**Extract provided**
Focusing on cities, Figs. 2(d)–(g) respectively display locations of listings in the city of Los Angeles, New York, London, and Barcelona. As here we are interested in the global distribution, we leave the detailed study of how listings are located within cities as future work. Some studies have done so focusing on London (Quattrone et al., 2016) and Barcelona (Gutierrez et al., 2016).

3.2. Room Types

Next, we study the distribution of the three types of rooms of Airbnb listings: entire home/apartment, private room, and shared room. As suggested by their names, entire home means that the host will not be present in the home during one’s stay; private room means that the guest will occupy a private bedroom and share other spaces with others; and shared room means the guest will share the bedroom with other guests. While the latter two types of listings may align with the symbolism of the sharing economy that hosts occasionally share their spare rooms, it is the type of entire home that (1) directly contrasts with such symbolism; and (2) becomes the necessary condition for hosts to convert residential houses into short-term rentals and for business operators to conduct business by renting out their numerous properties. Hosts who use entire homes in such ways have become one of the main targets of regulations in some cities. For instance, the New York State Legislature recently passed a bill that subjects hosts to fines when they rent their entire homes for less than thirty days,555http://www.forbes.com/sites/briansolomon/2016/06/17/new-york-wants-to-fine-airbnb-hosts-up-to-7500 and the bill was recently signed by New York Governor Andrew M. Cuomo.666http://www.nytimes.com/2016/10/22/technology/new-york-passes-law-airbnb.html The statistics about room types are therefore among the key characteristics mentioned in many reports by various interest groups (e.g., (Schneiderman, 2014)), yet they are still unknown at the entire-marketplace level.

**Given data**
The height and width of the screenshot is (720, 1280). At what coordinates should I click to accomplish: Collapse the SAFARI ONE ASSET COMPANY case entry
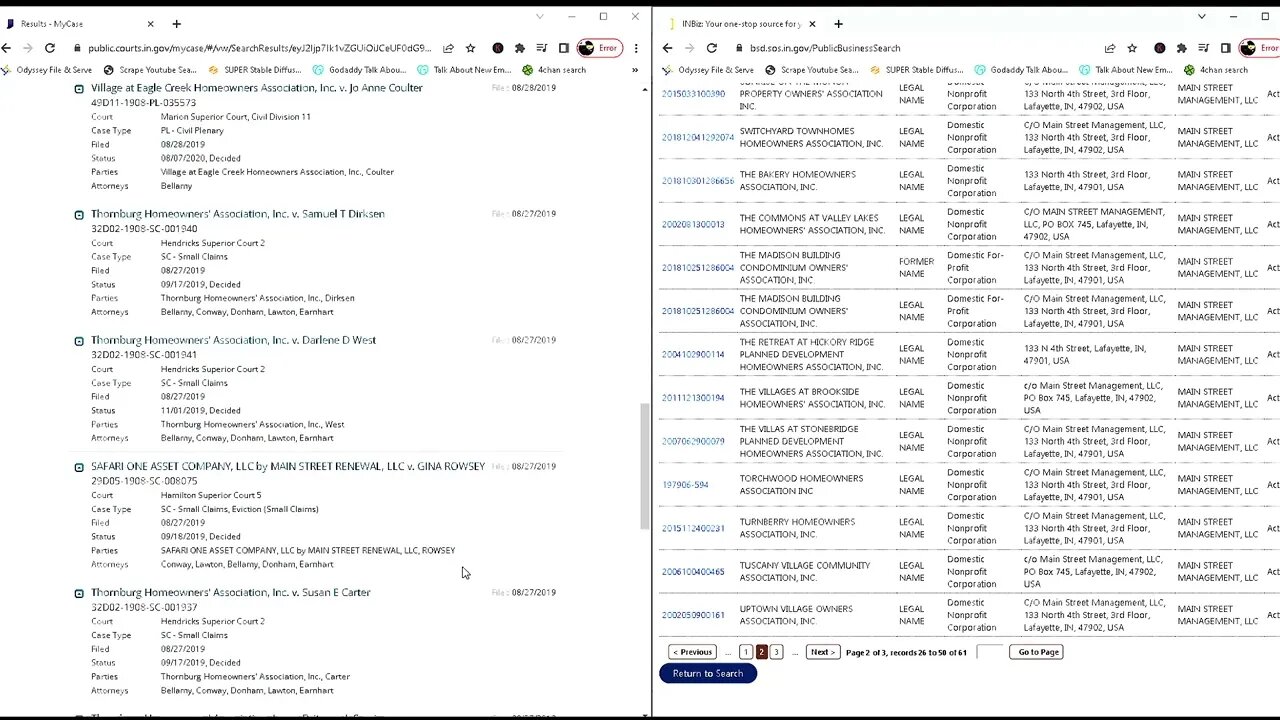coord(79,467)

**Tasks**
1) For each statement, decide whether it agrees with the text about Airbnb room types, answering yes or no and quoting the deciding words: (a) The detailed study of where rentals sit within cities is carried out in this work. (b) A shared room means the guest shares the bedroom with other guests. (c) The New York bill was signed by Governor Andrew M. Cuomo.
2) Using the text about Airbnb room types, answer each question:
(a) Which cities appear in Figs. 2(d)–(g)?
(b) What are the three room types studied?
(c) Under the New York bill, renting an entire home for less than how many days brings fines?
3) Carry the text about Airbnb room types on past its final sentence.
The listing has no connection to the text about Airbnb room types.

**Results for the exercise**
1)
(a) No: "we leave the detailed study of how listings are located within cities as future work"
(b) Yes: "shared room means the guest will share the bedroom with other guests"
(c) Yes: "the bill was recently signed by New York Governor Andrew M. Cuomo"

2)
(a) Los Angeles, New York, London, and Barcelona
(b) Entire home/apartment, private room, and shared room
(c) Thirty days

3)
Figure 3(a) shows that on the entire market, $68.5\%$ of listings are entire homes, while only $29.8\%$ are private rooms; Airbnb has $1.3$ times more entire homes than private rooms. These statistics are in contrast with the ones back in $2012$ when $57\%$ were entire homes and $41\%$ were private rooms (Guttentag, 2015). Such change indicates that Airbnb, a primary example of the “sharing economy,” is more like a rental marketplace rather than a spare-room sharing platform.

We investigate variations of the room type distribution across countries. Figure 3(b) shows the number of the three types of listings in the top $30$ countries with the largest number of listings. Among them, $27$ countries have more entire homes than private rooms. In the US, which has the largest number of listings, $65.8\%$ are entire rooms, and the ratio between number of entire homes and private rooms reaches $2$ . The only three countries or regions where there are more private rooms than entire homes are Taiwan ( $0.57$ ), India ( $0.91$ ), and Ireland ( $0.96$ ), though the ratio is close to one for the latter two countries. We further calculate the ratio for each of the $150$ countries with more than $100$ listings (Countries with small number of listings have large fluctuations of the ratio.), and show in Fig. 3(c) the distributions of the ratio for the three equally-sized groups of countries, based on their total number of listings. We see that the ratio is greater than one across many countries and even larger for countries with smaller number of listings.

3.3. Star-ratings

We now focus on star-ratings and reviews, which are the reputation system of Airbnb and important sources of information for guests to pick listings (Luca, 2016). At the conclusion of each stay, both the host and guest can give reviews to and rate each other at a scale from $1$ to $5$ stars with a unit of $0.5$ star. Each listing will receive an average star-rating once it is rated by at least $3$ guests.777https://www.airbnb.com/help/article/1257/how-do-star-ratings-work The star-rating of each individual review, however, is not publicly disclosed.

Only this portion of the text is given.